The jaguarundi is a unique beast. Although it is one of six species of wildcat in Costa Rica, it does not particularly resemble a cat. Their long, slender bodies and short noses often leave lucky observers confused as to what they just saw. Often, they do not know if they have just seen a species of feline or a kind of big weasel.
Once while working in a wildlife rehabilitation and release center, a tourist approached me hesitantly with her camera. She told me that she had taken a photo of a black cat the day before while hiking in a national park and wanted me to identify the species. She proudly displayed her camera and on the small screen was a beautifully framed photo of a tayra.
She thought she photographed a jaguarundi and could be forgiven for the mistake. At 26 inches long and about 11 pounds, a tayra is a black jaguarundi-sized weasel that is about the same height, weight, and color as the color phase jaguarundi. black.
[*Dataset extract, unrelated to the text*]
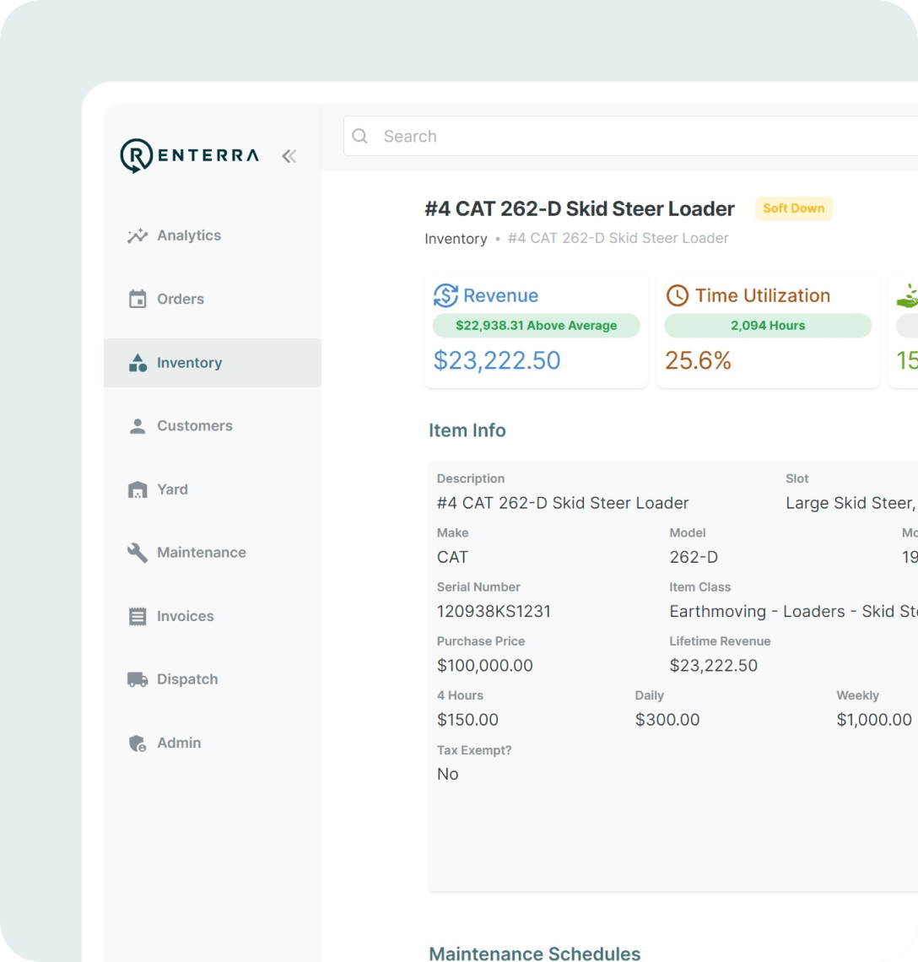
Task: Select the 2,094 Hours utilization bar
Action: [x=767, y=326]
This brings us to another unique characteristic of the jaguarundi. It has several color phases, which means that within this species there are individuals of several different colors. In Costa Rica, you can find black, gray, some kind of grizzled brown/gray, and even orange individuals. What is really crazy is that a single-colored phase female can have babies of different colors.
They say that if you are lucky enough to see wild cat species in Costa Rica, you are more likely to spot a jaguarundi. There are several reasons for this.
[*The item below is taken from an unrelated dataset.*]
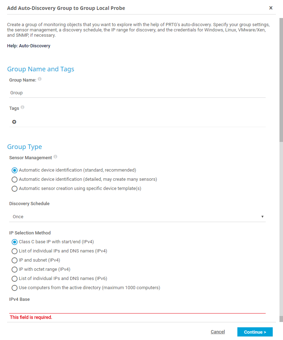Select detailed automatic device identification option
283x340 pixels.
(x=15, y=179)
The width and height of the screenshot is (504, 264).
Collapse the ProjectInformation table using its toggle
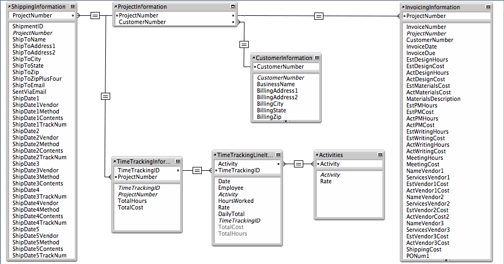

First, they can survive in a wide range of habitats. If you look at a map of the species’ range in Costa Rica, you can find it in almost every region of the country.
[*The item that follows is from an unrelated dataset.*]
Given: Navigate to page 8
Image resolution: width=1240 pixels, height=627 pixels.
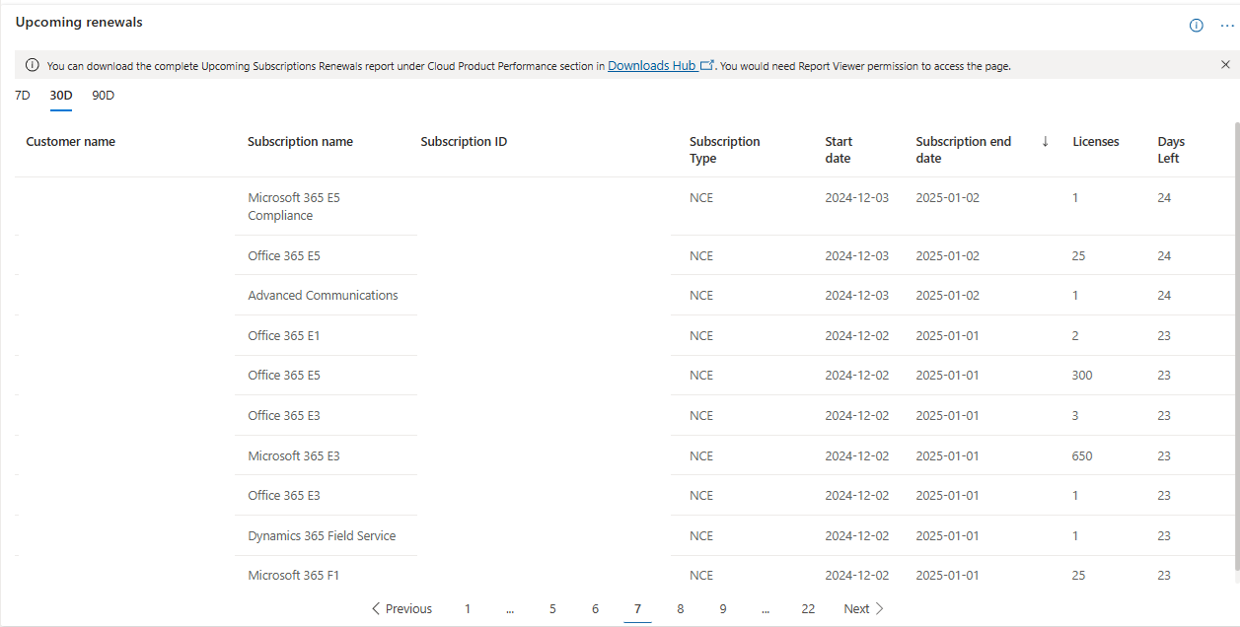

Second, they are the most diurnal feline species in Costa Rica. This means that they are active during the day, spending much of the day roaming the ground of their territory in search of food.
So, you could be hiking in environments ranging from the tropical dry forests of Guanacaste to the lush forests of Osa and have a chance of spotting this unique cat. It’s easy to identify. Remember it’s black or gray or orange and doesn’t really look like a cat. Ok, maybe it’s not so easy to identify.
My personal experience with the jaguarundi reflects its wide range across the country. I was lucky enough to quickly spot an adult in the orange phase at the Hacienda El Viejo National Wildlife Refuge in Guanacaste.
I have recorded numerous videos of all color phases in trail camera projects across the country including Guanacaste, Limon and Osa. In a camera trap project with the coast of Guanacaste, I recorded an orange adult female and a black juvenile walking on a wildlife trail during the day.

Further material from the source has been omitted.